Check every line of the records below for the string "will" and copy the ones that have it.

=== Begin Enclosure ===

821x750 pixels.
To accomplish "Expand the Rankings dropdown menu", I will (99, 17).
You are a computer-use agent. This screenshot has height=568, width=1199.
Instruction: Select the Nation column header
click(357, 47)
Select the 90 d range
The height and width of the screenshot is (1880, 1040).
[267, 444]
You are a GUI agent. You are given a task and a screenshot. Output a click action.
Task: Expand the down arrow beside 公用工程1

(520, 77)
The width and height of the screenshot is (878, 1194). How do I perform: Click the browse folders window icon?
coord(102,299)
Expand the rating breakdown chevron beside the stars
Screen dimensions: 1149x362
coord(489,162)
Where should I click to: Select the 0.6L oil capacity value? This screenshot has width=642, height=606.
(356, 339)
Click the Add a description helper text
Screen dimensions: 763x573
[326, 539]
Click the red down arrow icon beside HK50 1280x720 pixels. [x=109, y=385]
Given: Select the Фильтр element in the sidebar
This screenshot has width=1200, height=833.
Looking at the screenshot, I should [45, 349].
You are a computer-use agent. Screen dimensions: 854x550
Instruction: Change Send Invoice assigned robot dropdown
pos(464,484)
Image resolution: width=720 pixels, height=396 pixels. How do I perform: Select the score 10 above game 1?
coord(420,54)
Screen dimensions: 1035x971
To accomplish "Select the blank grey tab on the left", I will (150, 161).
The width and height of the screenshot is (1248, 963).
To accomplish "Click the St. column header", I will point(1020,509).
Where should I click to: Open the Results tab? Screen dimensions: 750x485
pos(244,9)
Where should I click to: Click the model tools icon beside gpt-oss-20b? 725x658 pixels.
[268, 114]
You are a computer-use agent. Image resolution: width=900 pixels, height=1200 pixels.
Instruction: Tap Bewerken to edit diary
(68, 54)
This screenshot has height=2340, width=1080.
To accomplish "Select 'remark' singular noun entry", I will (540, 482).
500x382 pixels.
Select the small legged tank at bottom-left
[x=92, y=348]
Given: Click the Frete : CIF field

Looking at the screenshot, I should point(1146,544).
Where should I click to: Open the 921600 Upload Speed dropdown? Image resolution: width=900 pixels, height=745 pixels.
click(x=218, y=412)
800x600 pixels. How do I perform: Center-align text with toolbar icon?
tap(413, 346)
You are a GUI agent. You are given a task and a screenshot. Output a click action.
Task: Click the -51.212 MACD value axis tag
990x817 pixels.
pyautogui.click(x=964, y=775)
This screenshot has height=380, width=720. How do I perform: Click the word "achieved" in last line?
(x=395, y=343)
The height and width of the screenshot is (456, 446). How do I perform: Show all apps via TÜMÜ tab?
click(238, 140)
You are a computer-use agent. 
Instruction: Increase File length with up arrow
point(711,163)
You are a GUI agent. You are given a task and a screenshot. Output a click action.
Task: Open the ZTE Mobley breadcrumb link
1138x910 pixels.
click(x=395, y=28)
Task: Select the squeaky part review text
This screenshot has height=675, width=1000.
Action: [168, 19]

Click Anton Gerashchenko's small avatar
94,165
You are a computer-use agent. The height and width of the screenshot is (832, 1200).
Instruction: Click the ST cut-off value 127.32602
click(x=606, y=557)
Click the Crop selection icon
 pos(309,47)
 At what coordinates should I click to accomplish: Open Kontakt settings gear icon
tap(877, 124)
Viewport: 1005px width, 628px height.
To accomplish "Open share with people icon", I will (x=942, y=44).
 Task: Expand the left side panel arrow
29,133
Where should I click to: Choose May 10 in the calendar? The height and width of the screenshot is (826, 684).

=== End Enclosure ===

> Output for this exercise
To accomplish "Expand the Rankings dropdown menu", I will (99, 17).
To accomplish "Select the blank grey tab on the left", I will (150, 161).
To accomplish "Click the St. column header", I will point(1020,509).
To accomplish "Select 'remark' singular noun entry", I will (540, 482).
To accomplish "Open share with people icon", I will (x=942, y=44).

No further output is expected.